**Task brief:** Copy everything from the start of the material down to the line containing "This screenshot has height=743, width=1066.", swapping "screenshot" for "screen capture" and leaving all else unchanged.

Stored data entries
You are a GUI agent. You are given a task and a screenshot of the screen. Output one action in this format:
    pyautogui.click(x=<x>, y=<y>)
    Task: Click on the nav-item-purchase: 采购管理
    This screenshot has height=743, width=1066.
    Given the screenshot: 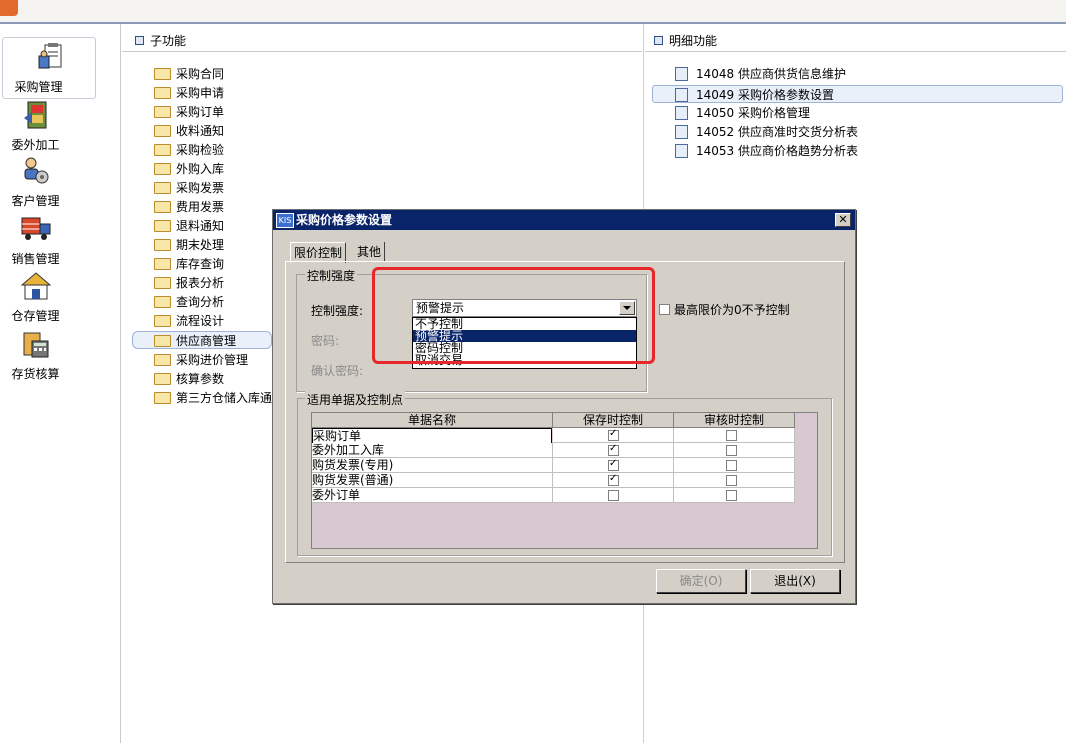 What is the action you would take?
    pyautogui.click(x=49, y=68)
    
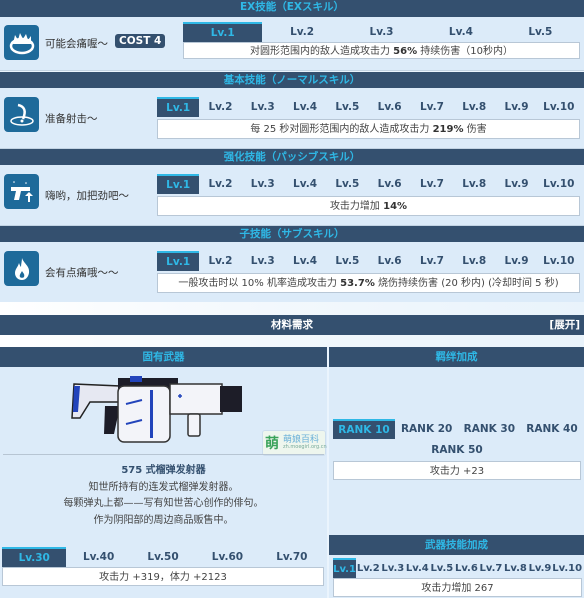 This screenshot has width=584, height=598. Describe the element at coordinates (427, 429) in the screenshot. I see `tab-rank20: RANK 20` at that location.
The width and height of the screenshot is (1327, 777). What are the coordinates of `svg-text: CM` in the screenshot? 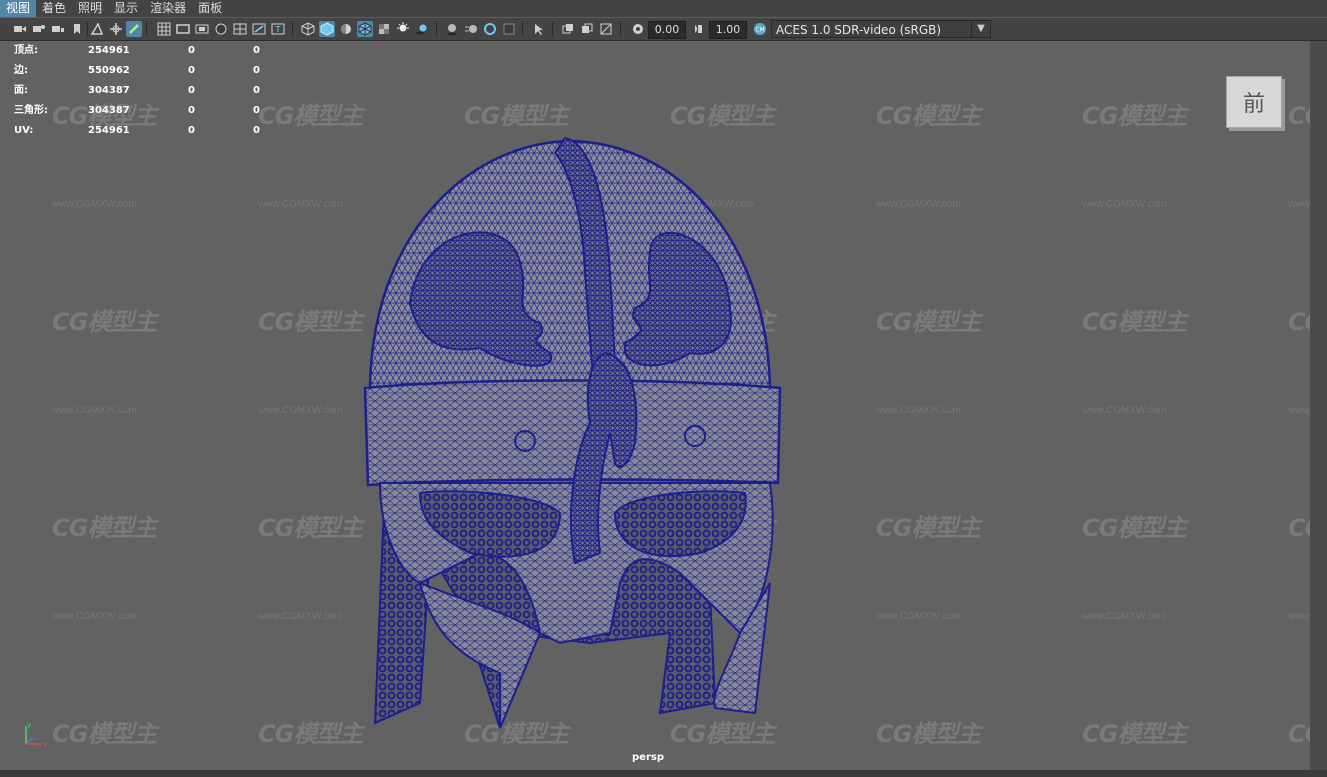 It's located at (760, 30).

**Completed exercise:**
You are a GUI agent. You are given a task and a screen capture of the screen. Output one action in this format:
    pyautogui.click(x=<x>, y=<y>)
    Task: Click on the nav-item-purchase: 采购管理
    This screen capture has height=743, width=1066.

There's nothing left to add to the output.